Their creamy, rose-tipped, chalices are always lovely, and the double varieties are fair and white as roses; but some of them lack the fragrance of their sister bulbs.

_The Narcissus._

This is an extensive family which grows freely in any good garden loam. The Daffodil and Jonquil belong to the family, and there are many varieties of the Polyanthus Narcissus, which are the most lovely bulbs of the class. Their flowers are formed in clusters of six to twelve flowers on a single stem, and of every shade from purest white to deepest orange. The cup of the white varieties is always yellow, and of the yellow, a deep orange. These bulbs flower finely in the window garden, and three or four bulbs can be grown in a small pot. The Double Narcissus is very desirable for its perfect flower and spicy fragrance. They all require the same treatment as Hyacinths, and should be planted four inches deep, and set out in clumps, ten inches apart.

_Anemones._

These are very lovely bulbs; their colors are gorgeous, and the markings, belts and stripes very charming. Double and single are both beautiful. The bulbs are tender in our north countries, and can be kept in the house until spring, in a dry, cool place, and set out as soon as the ground is well thawed. In mild climates they can be planted in October or November. They bloom after the earlier bulbs are gone, and their flowers last a long time. When the leaves turn yellow, take up the roots, dry in the shade, and pack away in sand until autumn.

_The Lily of the Valley_

Must not be forgotten among Spring Flowering Bulbs, though her roots partake more of the nature of small, thin tubers. She hangs her pearly bells like so many fragrant censers, and is ever welcome and ever lovely--a true home flower, sanctified to many hearts by both festive and funeral occasions. No garden is complete without a bed of them!

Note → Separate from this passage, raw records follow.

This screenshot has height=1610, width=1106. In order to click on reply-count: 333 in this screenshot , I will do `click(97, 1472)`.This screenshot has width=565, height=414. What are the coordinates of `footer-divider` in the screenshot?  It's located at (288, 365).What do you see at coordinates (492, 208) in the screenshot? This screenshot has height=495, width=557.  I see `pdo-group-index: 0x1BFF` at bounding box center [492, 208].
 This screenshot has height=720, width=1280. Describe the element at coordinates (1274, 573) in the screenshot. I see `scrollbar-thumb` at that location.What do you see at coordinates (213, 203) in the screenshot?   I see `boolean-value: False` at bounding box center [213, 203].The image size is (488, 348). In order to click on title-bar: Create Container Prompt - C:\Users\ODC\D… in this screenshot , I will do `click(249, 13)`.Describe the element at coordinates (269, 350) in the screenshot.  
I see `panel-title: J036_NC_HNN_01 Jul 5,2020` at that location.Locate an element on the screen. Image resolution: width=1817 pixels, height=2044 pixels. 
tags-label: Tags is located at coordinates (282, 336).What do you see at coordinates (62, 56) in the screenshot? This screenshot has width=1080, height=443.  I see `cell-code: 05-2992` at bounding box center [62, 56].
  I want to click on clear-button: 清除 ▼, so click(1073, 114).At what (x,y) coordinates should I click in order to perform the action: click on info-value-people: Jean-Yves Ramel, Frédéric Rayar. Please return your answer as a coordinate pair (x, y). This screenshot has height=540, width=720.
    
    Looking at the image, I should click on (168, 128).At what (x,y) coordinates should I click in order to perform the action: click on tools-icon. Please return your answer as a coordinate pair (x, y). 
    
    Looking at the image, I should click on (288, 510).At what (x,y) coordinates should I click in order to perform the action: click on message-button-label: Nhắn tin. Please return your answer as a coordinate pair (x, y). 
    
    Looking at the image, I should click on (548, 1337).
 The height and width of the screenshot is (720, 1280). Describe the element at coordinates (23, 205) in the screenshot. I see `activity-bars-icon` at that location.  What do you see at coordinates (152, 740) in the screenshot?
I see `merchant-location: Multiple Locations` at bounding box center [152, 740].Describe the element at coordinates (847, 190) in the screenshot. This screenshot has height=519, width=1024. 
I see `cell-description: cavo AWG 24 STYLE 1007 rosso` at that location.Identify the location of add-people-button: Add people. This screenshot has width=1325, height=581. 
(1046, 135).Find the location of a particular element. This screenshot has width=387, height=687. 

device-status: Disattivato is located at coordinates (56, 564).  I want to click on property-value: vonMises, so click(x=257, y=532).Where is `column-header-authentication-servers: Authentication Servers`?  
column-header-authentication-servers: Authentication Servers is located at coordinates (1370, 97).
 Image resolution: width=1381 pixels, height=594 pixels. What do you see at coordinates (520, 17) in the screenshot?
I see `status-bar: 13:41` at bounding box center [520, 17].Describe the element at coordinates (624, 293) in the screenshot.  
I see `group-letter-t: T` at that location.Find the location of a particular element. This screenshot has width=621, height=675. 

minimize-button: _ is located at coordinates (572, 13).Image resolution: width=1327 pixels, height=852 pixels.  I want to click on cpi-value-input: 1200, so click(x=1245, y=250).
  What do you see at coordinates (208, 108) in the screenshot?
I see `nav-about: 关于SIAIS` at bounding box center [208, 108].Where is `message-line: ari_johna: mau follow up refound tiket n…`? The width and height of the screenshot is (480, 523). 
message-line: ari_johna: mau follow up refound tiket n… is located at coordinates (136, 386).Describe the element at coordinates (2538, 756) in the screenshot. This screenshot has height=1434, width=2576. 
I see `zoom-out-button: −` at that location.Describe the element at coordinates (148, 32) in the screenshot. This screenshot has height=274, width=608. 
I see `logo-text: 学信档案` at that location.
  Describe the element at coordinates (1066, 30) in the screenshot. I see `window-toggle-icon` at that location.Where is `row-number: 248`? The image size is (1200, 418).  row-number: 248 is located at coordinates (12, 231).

There are both double and single varieties, but the latter are the most common. These sweet flowers require no care, will bloom for years in the same bed, and throw out their pure white tuberous roots far into the pathways. They love the shade, and flourish best in an out-of-the-way corner, where the soil is moist and rich. Are perfectly hardy, requiring no protection in the coldest winter. There is no bulb that flourishes so perfectly under neglect; and no flower which is more perfect in form and fragrance.

_The Ranunculus._

There are two kinds of these bulbs--the Double Persian, and the Turban; they form a fine contrast when planted together. They require a rich soil, at least a foot and a half in depth of friable, rich earth; that taken from a marshy wood--deep and dark, and mixed with very old decomposed manure--is the best for them. They need to be frequently watered; drought will kill their blossoms, and they are too tender to endure the cold of northern winters, but must be kept in dry sand, and planted out three inches deep, early in the spring. The hot sun will fade out their bright colors, so it is best to plant them in the shade.

Ixias, Scillas, Irises, Colchicums and Crown Imperials are all good border plants, and add variety to a bed of bulbous roots.

Generally, any well-drained garden soil will answer for them; if clay, a good sprinkling of sand, and a top dressing of well decayed manure will make them bloom more freely.